··· DATA SHOWN ···

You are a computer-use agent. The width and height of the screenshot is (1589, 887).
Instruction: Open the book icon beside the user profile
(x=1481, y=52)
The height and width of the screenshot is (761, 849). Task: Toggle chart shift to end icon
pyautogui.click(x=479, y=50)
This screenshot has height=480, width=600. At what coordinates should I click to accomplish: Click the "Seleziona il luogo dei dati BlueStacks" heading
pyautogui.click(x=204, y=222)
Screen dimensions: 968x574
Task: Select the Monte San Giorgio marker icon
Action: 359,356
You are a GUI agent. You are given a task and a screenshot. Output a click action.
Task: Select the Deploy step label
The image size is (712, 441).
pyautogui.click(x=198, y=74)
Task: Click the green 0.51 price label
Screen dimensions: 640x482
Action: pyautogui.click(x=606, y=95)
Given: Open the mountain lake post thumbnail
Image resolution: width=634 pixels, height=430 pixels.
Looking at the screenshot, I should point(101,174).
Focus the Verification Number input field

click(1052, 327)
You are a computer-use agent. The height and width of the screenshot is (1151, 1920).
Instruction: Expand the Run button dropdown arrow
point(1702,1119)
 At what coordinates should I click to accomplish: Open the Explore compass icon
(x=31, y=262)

···

> [YOUR TASK]: Copy out all the records again, swapping every "Instruction" for "Goal" and leaving everything else the same.

> [COMPLETED EXERCISE]:
You are a computer-use agent. The width and height of the screenshot is (1589, 887).
Goal: Open the book icon beside the user profile
(x=1481, y=52)
The height and width of the screenshot is (761, 849). Task: Toggle chart shift to end icon
pyautogui.click(x=479, y=50)
This screenshot has height=480, width=600. At what coordinates should I click to accomplish: Click the "Seleziona il luogo dei dati BlueStacks" heading
pyautogui.click(x=204, y=222)
Screen dimensions: 968x574
Task: Select the Monte San Giorgio marker icon
Action: 359,356
You are a GUI agent. You are given a task and a screenshot. Output a click action.
Task: Select the Deploy step label
The image size is (712, 441).
pyautogui.click(x=198, y=74)
Task: Click the green 0.51 price label
Screen dimensions: 640x482
Action: pyautogui.click(x=606, y=95)
Given: Open the mountain lake post thumbnail
Image resolution: width=634 pixels, height=430 pixels.
Looking at the screenshot, I should point(101,174).
Focus the Verification Number input field

click(1052, 327)
You are a computer-use agent. The height and width of the screenshot is (1151, 1920).
Goal: Expand the Run button dropdown arrow
point(1702,1119)
 At what coordinates should I click to accomplish: Open the Explore compass icon
(x=31, y=262)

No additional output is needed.